You might want to read up on the various languages designed for the Thinking Machines CM series, including *Lisp and CM Lisp. I worked on one of these with 768 cores, but the top models had 65,000+ cores running in a parallel machine with perfectly pleasant high level language support.

Nick Smith 2021-06-24 22:59:14

Stefan Lesser There are some interviews and videos of Tenstorrent online. Here's a recent one with Anandtech. Here's a long podcast episode with the CTO where he talks about a bunch of computing-related stuff, including hardware architectures for AI. Here's a short technical presentation on how their chips work.

Nick Smith 2021-06-24 23:14:29

@U025PBD75TM You're mentioning a lot of issues on conventional hardware architectures (cache and thread contention) and sure, there are some trade-offs when choosing between reference counting and tracing GCs in that context. But I'm focusing more on massively-parallel architectures, which I think changes the rules a bit. For example, Tenstorrent's chips have no shared memory, no caches, and no threads. Instead they have a grid of compute units, each with a dedicated SRAM (not a cache) and capable of doing parallel matrix/tensor operations. This is my "application" if you like: writing programs that can run on this type of machine. Why? Because they're going to offer up 100x the compute power of CPUs and are more suited to heterogeneous workloads than GPUs. From what I can see, they have a chance at obsoleting the whole idea of a CPU, as long as we can program them. There is insane amounts of money pouring into these companies (for their applications to AI), and some of these chips are going to become widely-deployed in data centers and (eventually) consumer devices.

Nick Smith 2021-06-24 23:16:58

Jack Rusher I'll look them up, thank you 🙂

Andrew Martin 2021-06-26 22:33:44

Nick Smith fyi the successor to Pony is a microsoft research project called "Project Verona". I think it's one of the most interesting research projects in the more traditional PL world right now. It might not be what you're looking for but I think the heap model it uses is a lot more generalised and flexible than the actor model.

Andrew Martin 2021-06-26 22:38:37

https://www.microsoft.com/en-us/research/project/project-verona/

there's not much information up yet, but i think there are some talks explaining the memory model a bit, if you're interested.

Andrew Martin 2021-06-26 22:50:24

in reference to your original question, I would say that both Pony and Verona have type systems that are comparable to Rust's in fanciness (they also rely on concepts like linearity), but they aim to find a sweet spot in usability by permitting a more free-form programming style within regions.

Rob Haisfield 2021-06-24 13:31:07

I keep hearing about how Common Lisp has insanely cool tooling but struggling to find examples.

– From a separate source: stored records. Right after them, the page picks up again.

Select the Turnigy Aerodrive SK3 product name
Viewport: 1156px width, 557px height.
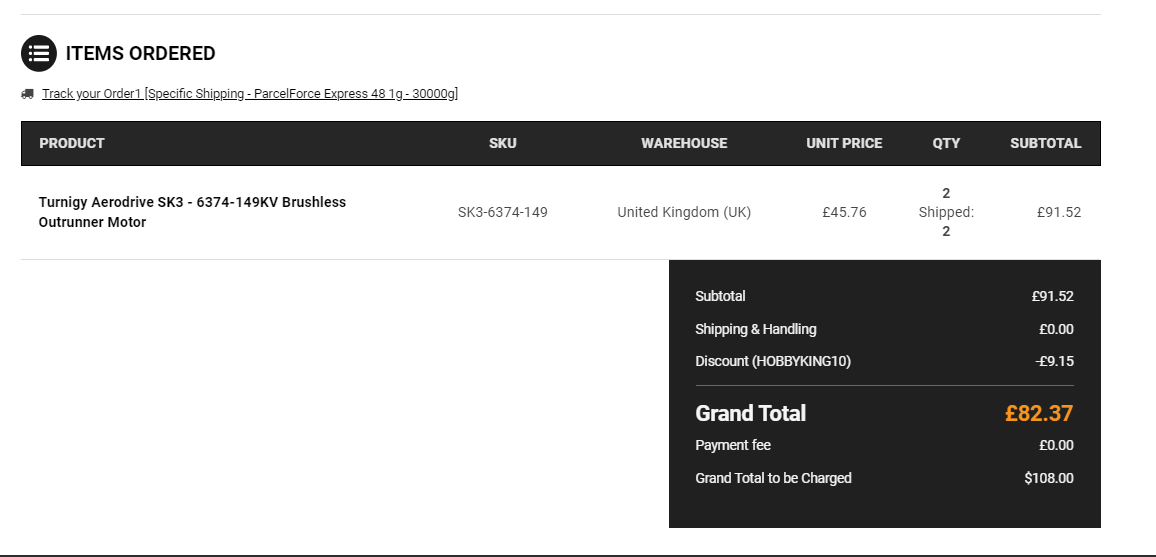click(192, 212)
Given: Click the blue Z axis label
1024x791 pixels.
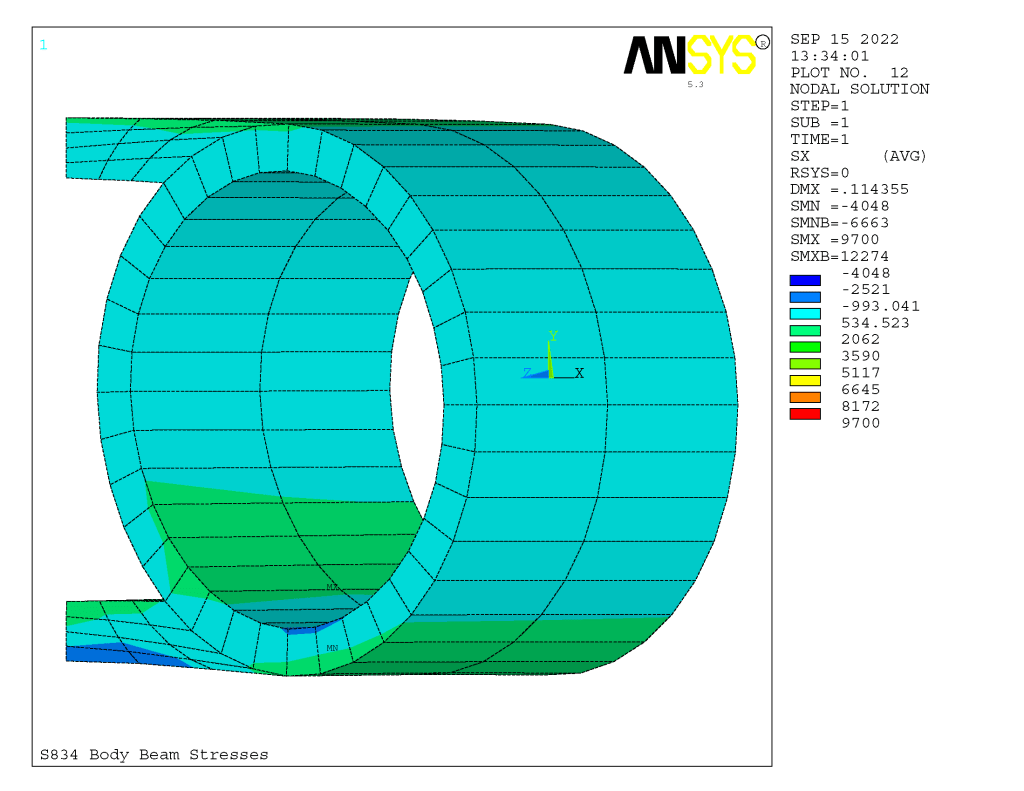Looking at the screenshot, I should click(526, 372).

Anyone have any links?

Haakon HR 2021-06-24 14:02:12

SLY (https://github.com/joaotavora/sly) and SLIME is a good place to start. I played around a bit with SLY last year and it has some pretty cool features such as stickers

đź”— joaotavora/sly

Paul Tarvydas 2021-06-25 03:12:30

I would suggest looking at 3 lisp IDEs:

a) Lispworks (very well integrated set of tools)

b) emacs + slime (contains everything, see, esp. org-mode)

c) Racket

Then, you need to know what it is that you want to accomplish: [+]

1) rapid prototyping, or,

2) compilation.

Early lisps emphasized 1, CL emphasizes 2 but has more 1 than most languages (see, for example, restarts).

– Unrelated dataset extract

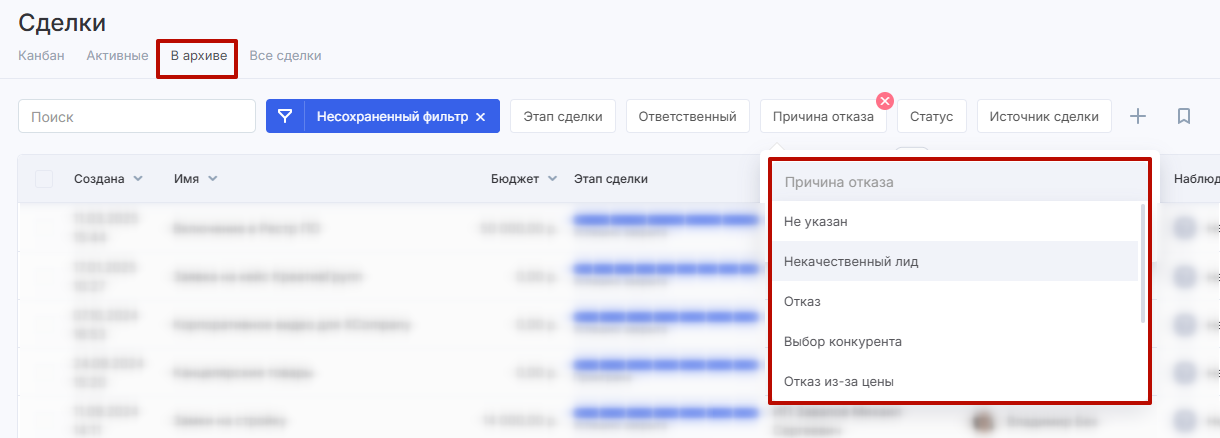Sort by Создана column arrow

(138, 179)
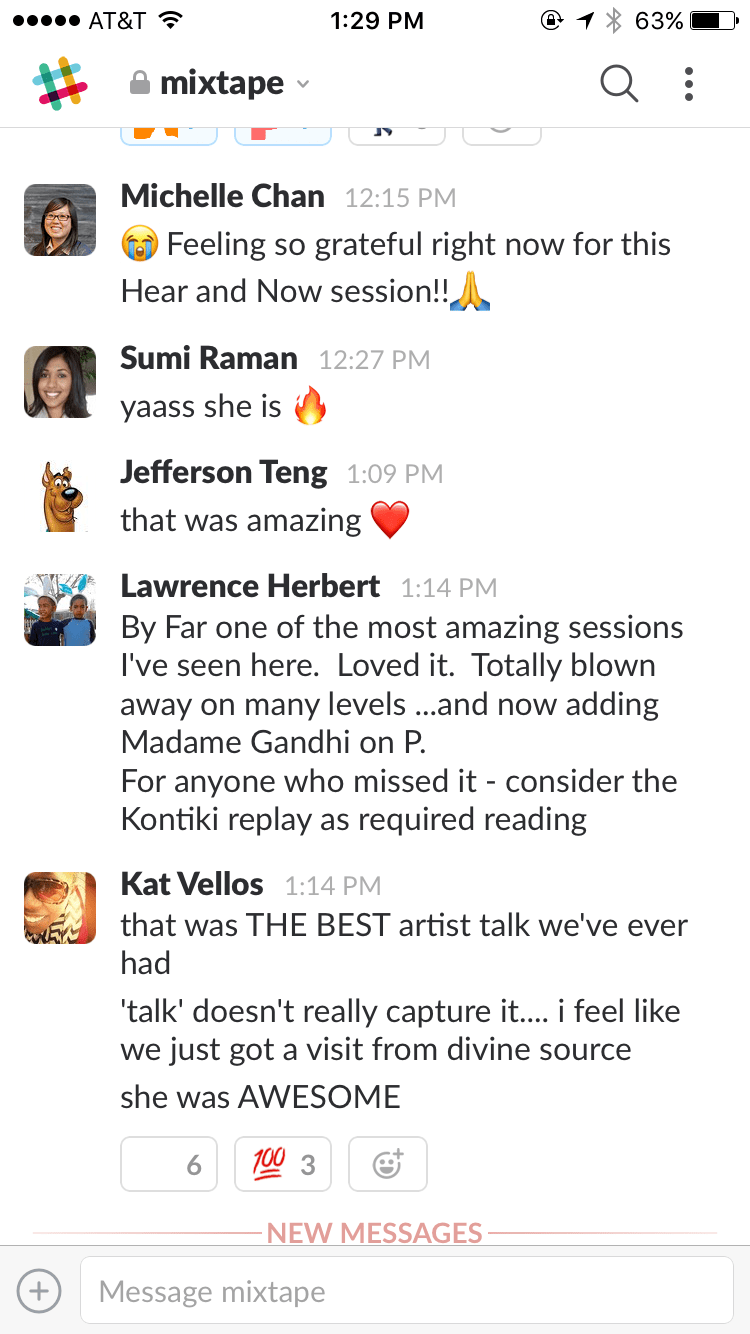Tap Sumi Raman's avatar photo
This screenshot has width=750, height=1334.
coord(60,382)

[Asides: Debugging is easier when the debugger language is the same as the language being debugged. Debugging is facilitated when a language has no syntax and is expression-based. Debugging is facilitated when the debugger and the language being debugged are the same thing.]

http://www.lispworks.com/products/index.html

https://orgmode.org/

https://racket-lang.org/

[+] I contend that you don’t want both at once. [IMO, 1 and 2 are different views on 0 (The Solution/Design)].

đź”— Org Mode

Chris Maughan 2021-06-25 14:53:37

I haven't tried this one yet; but I've been meaning to....

S.M Mukarram Nainar 2021-06-26 14:20:27

Seconding SLY, I use it every day. It is great. Another interesting piece of software is clouseau: https://www.youtube.com/watch?v=-1LzFxTbU9E

I actually don't think the tooling for CL is all that great, as a user of the language. Most of the interesting workflows, etc that you can do aren't so much provided by tooling as augmented by tooling. More or less all the functionality exposed by stuff like SLY (including the debugger) is part of the base language standard. And I think that's the really interesting part about CL if you're trying to learn from it.

In particular, CL is designed as a whole to support interactive workflows, there's no one design decision you can point to here, but the combination of how it is image-based, the package system, use of late-binding, the ability to have dynamic binding, all work together to make it possible. It would be quite difficult to replicate what CL does without any one of those things. (Though it seems like clojure has managed to to some extent? I haven't used it so I don't know)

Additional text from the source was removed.